■ Problem to work on: Starting at the line below holding "Open the notifications bell" and stopping at the line holding "You are a computer-use agent. Viewport: 295px", print every line exactly, both ends included, and leave the rest out.

-------- Record set --------

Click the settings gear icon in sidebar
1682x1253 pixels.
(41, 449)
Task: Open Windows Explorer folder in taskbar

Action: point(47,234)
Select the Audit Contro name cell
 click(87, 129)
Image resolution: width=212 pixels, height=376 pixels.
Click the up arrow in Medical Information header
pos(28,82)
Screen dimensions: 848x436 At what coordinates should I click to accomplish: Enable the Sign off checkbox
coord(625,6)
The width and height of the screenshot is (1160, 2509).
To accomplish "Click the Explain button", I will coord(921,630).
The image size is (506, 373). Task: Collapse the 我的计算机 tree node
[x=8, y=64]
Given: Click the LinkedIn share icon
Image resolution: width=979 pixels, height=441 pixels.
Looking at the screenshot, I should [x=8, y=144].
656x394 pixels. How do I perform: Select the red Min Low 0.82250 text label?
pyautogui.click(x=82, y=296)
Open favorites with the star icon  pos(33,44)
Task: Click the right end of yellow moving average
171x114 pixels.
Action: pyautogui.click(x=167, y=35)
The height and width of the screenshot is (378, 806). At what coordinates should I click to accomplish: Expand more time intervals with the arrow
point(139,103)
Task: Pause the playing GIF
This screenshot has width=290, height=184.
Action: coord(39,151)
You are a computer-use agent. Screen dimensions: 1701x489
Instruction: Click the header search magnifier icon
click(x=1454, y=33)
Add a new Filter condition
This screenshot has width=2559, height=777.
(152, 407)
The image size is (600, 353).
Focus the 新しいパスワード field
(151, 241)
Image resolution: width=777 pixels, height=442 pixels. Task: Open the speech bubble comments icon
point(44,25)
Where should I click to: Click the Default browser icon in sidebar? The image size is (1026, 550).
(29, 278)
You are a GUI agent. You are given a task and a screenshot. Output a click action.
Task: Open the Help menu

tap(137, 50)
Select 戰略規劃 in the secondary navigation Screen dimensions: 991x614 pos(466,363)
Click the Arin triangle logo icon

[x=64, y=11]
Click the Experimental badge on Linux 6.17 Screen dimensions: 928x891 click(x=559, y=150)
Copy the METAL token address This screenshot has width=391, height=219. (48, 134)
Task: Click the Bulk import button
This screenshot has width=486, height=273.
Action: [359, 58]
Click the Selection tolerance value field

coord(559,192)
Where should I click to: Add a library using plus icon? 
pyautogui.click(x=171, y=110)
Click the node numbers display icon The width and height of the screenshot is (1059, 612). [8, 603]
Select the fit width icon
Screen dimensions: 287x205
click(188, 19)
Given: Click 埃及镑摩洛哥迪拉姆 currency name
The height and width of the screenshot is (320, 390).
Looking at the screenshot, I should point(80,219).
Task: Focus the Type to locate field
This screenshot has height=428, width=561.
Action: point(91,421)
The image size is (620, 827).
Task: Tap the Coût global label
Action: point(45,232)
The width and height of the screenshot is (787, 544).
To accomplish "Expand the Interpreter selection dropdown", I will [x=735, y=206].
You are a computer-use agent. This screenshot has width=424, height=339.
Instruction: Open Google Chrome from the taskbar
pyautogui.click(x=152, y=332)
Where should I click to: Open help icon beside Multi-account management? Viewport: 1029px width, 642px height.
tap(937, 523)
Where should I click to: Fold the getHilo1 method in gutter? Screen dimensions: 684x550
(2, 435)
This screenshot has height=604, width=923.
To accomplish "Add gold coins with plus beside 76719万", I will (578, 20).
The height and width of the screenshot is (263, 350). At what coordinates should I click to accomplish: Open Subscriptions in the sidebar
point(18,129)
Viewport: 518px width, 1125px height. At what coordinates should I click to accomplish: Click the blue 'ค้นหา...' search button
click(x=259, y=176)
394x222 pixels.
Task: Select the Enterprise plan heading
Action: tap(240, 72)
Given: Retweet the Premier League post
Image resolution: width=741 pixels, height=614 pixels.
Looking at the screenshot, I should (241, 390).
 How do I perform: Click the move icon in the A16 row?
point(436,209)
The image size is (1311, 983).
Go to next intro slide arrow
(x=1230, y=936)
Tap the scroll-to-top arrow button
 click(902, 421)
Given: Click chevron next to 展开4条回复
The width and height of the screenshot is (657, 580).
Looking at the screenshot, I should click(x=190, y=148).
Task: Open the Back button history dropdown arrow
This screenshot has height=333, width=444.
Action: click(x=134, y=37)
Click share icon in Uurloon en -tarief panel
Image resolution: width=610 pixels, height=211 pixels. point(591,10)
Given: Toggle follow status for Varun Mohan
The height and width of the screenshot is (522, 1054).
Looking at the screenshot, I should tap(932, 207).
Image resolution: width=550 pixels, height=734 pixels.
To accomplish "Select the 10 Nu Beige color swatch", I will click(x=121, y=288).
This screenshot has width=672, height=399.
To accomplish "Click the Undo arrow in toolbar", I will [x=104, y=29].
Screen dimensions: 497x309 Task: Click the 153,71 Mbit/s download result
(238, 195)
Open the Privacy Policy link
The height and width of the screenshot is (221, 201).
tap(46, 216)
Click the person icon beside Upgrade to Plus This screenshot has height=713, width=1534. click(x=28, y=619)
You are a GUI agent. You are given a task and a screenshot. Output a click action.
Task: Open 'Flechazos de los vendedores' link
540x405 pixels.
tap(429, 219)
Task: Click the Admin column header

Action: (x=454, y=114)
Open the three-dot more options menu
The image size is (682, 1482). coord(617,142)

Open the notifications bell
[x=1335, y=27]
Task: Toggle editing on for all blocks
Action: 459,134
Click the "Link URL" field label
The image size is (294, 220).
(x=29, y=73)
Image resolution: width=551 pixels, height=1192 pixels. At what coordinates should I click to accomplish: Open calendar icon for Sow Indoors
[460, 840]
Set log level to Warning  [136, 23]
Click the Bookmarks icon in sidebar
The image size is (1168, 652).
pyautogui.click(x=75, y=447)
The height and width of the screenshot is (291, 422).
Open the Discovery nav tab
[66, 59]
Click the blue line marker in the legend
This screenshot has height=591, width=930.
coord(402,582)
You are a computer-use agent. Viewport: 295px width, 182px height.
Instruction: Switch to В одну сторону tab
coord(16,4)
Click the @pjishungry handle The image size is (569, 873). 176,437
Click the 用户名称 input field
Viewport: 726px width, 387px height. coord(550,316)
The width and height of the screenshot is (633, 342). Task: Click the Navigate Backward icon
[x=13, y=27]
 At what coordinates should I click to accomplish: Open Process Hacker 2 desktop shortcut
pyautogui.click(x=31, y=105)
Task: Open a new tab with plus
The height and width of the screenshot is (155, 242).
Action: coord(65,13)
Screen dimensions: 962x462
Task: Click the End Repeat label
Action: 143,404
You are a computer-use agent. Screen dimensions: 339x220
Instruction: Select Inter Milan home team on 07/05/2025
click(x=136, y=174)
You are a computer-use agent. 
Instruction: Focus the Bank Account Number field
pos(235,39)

--------

■ Your solution:
Open the notifications bell
[x=1335, y=27]
Task: Toggle editing on for all blocks
Action: 459,134
Click the "Link URL" field label
The image size is (294, 220).
(x=29, y=73)
Image resolution: width=551 pixels, height=1192 pixels. At what coordinates should I click to accomplish: Open calendar icon for Sow Indoors
[460, 840]
Set log level to Warning  [136, 23]
Click the Bookmarks icon in sidebar
The image size is (1168, 652).
pyautogui.click(x=75, y=447)
The height and width of the screenshot is (291, 422).
Open the Discovery nav tab
[66, 59]
Click the blue line marker in the legend
This screenshot has height=591, width=930.
coord(402,582)
You are a computer-use agent. Viewport: 295px width, 182px height.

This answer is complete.